Importantly, the integrated check valve 134 is located on, or adjacent to, the port 132 rather than in a remote location within the side pocket mandrel 118. The placement of the integrated check valve 134 directly on the port 132 reduces restrictions and pressure losses that would otherwise be created by the placement of the check valve 134 in a position from that is spaced apart from the port 132.

It is to be understood that even though numerous characteristics and advantages of various embodiments of the present invention have been set forth in the foregoing description, together with details of the structure and functions of various embodiments of the invention, this disclosure is illustrative only, and changes may be made in detail, especially in matters of structure and arrangement of parts within the principles of the present invention to the full extent indicated by the broad general meaning of the terms in which the appended claims are expressed.
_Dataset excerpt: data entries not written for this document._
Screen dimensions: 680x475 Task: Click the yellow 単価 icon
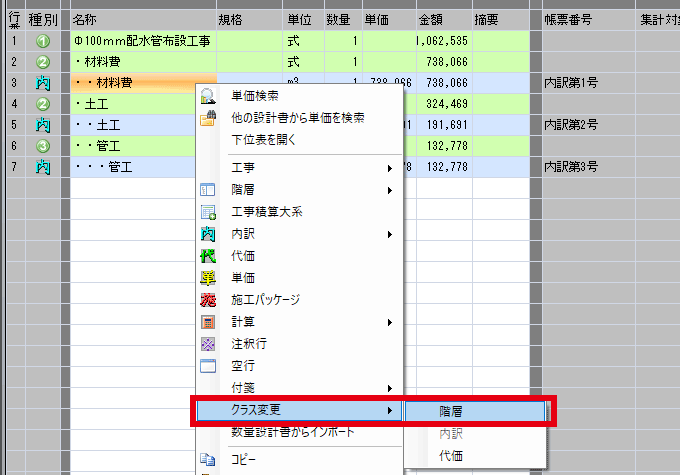[208, 278]
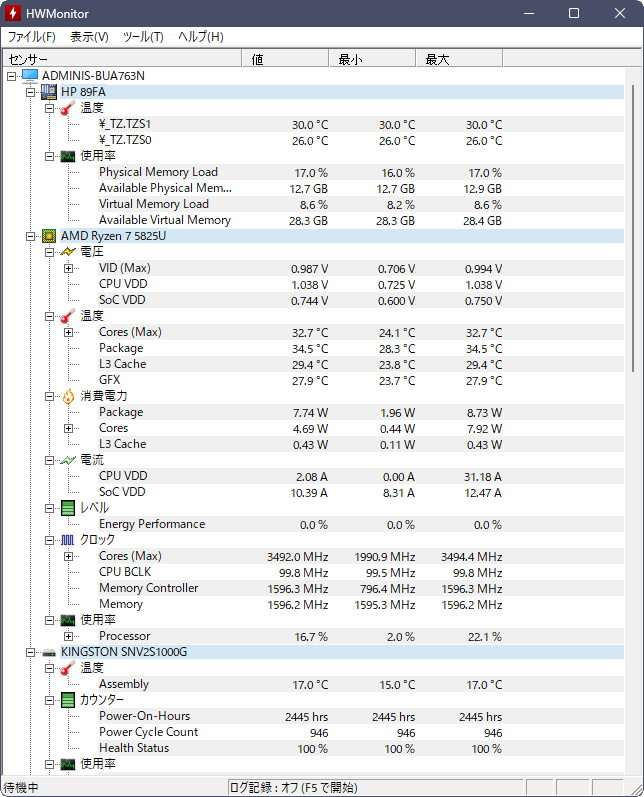Click the green list icon next to カウンター
Viewport: 644px width, 797px height.
[x=68, y=700]
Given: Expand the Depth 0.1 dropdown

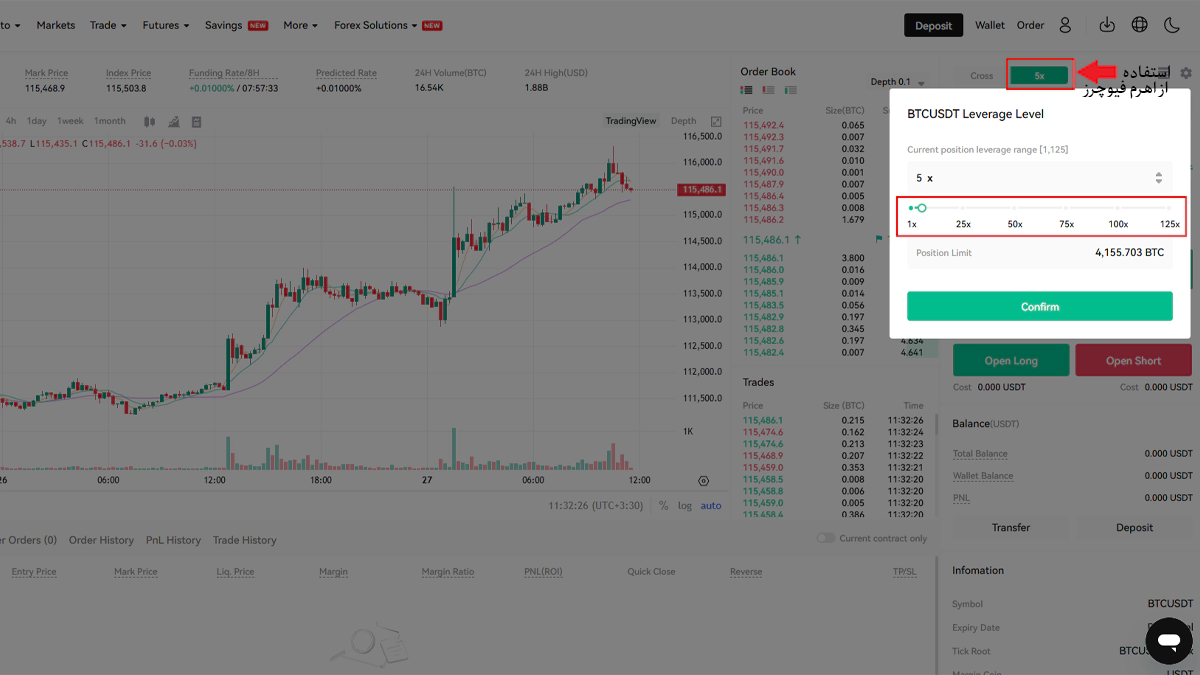Looking at the screenshot, I should point(897,82).
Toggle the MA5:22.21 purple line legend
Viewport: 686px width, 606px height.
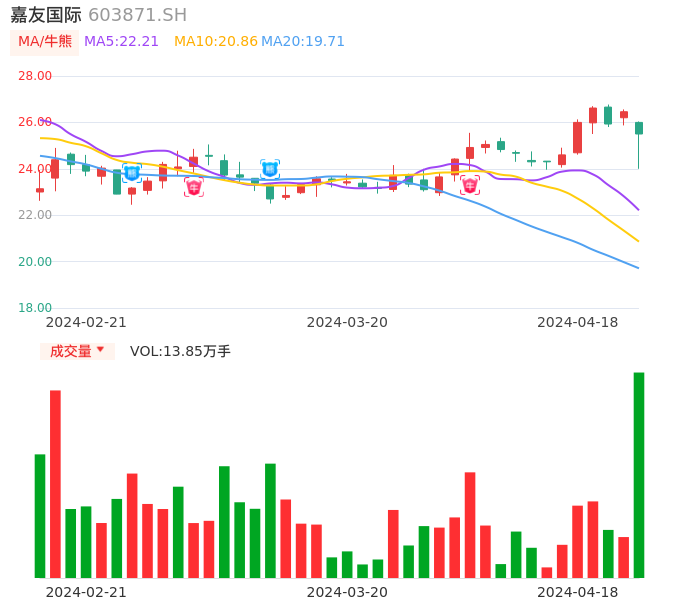click(121, 41)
It will be appreciated by those skilled in the art that the teachings of the present invention can be applied to other systems without departing from the scope and spirit of the present invention.

Claims

What is claimed is:

1. A side pocket mandrel for use in a gas lift system configured to improve the recovery of petroleum fluids from a well, where the gas lift system is surrounded by an annular space within the well, the side pocket mandrel comprising:

a central bore extending through the side pocket mandrel;

a side pocket tube laterally offset from the central bore;

a gas lift valve installed in the side pocket tube that controls the passage of gases between the side pocket tube and the central bore, wherein the gas lift valve automatically opens when the pressure in the annular space exceeds an opening pressure of the gas lift valve;

a port that extends through the side pocket mandrel into the side pocket tube, wherein the port and side pocket tube are substantially orthogonal to one another; and

a check valve concealed within the port and configured to control the movement of fluids from the annular space through the port, wherein the check valve comprises:

a valve seat; and

a movable valve member that is configured to open when the pressure in the annular space is greater than the pressure in the side pocket tube and wherein the opening pressure of the gas lift valve is greater than the pressure required to open the check valve.
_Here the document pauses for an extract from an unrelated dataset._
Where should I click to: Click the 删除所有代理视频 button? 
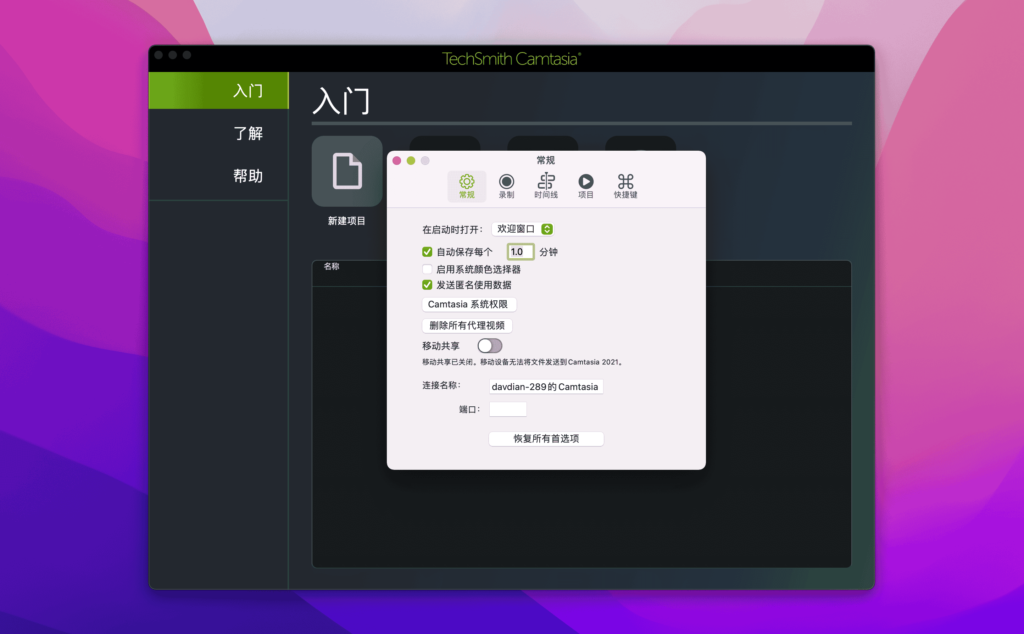[x=465, y=325]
2. The side pocket mandrel of claim 1, further comprising a valve recess adjacent to the side pocket tube.

3. The side pocket mandrel of claim 2, wherein the check valve is a low-profile check valve that is concealed within the valve recess such that the low-profile check valve does not extend beyond an outer diameter of the side pocket mandrel.

4. The side pocket mandrel of claim 1, wherein the side pocket mandrel comprises a plurality of check valves.

5. The side pocket mandrel of claim 1, wherein the movable valve member is configured to move into an open position off the valve seat when the pressure in the annular space is greater than the pressure inside the side pocket tube.

6. The side pocket mandrel of claim 1, wherein the gas lift valve and the check valve are arranged in a series configuration such that gases from the annular space must pass through the check valve before reaching the gas lift valve.